Stored data entries:
※ ※ ※
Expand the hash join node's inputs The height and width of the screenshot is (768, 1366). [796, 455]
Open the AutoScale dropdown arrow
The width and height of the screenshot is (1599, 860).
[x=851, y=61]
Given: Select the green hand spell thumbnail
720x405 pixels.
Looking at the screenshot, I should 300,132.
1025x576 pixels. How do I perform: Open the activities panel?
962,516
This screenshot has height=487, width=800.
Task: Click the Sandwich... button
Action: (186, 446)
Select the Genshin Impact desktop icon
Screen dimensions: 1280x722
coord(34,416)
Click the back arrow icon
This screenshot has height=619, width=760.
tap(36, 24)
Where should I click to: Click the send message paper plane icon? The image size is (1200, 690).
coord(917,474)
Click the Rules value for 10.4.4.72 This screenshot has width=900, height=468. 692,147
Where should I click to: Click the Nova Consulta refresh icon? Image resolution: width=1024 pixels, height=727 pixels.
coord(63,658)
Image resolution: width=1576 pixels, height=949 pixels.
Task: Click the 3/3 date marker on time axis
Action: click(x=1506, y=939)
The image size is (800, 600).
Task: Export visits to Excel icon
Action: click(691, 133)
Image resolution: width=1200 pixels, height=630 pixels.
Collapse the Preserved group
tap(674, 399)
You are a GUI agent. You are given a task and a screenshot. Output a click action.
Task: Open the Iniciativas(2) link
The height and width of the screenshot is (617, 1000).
※ ※ ※
▶ _What needs to be done_: Go to the line with "Open the AutoScale dropdown arrow" in the entries above and repeat every line from there through the line with "Click the Rules", exactly and with no other text.

▶ _Exercise result_:
Open the AutoScale dropdown arrow
The width and height of the screenshot is (1599, 860).
[x=851, y=61]
Given: Select the green hand spell thumbnail
720x405 pixels.
Looking at the screenshot, I should 300,132.
1025x576 pixels. How do I perform: Open the activities panel?
962,516
This screenshot has height=487, width=800.
Task: Click the Sandwich... button
Action: (186, 446)
Select the Genshin Impact desktop icon
Screen dimensions: 1280x722
coord(34,416)
Click the back arrow icon
This screenshot has height=619, width=760.
tap(36, 24)
Where should I click to: Click the send message paper plane icon? The image size is (1200, 690).
coord(917,474)
Click the Rules value for 10.4.4.72 This screenshot has width=900, height=468. 692,147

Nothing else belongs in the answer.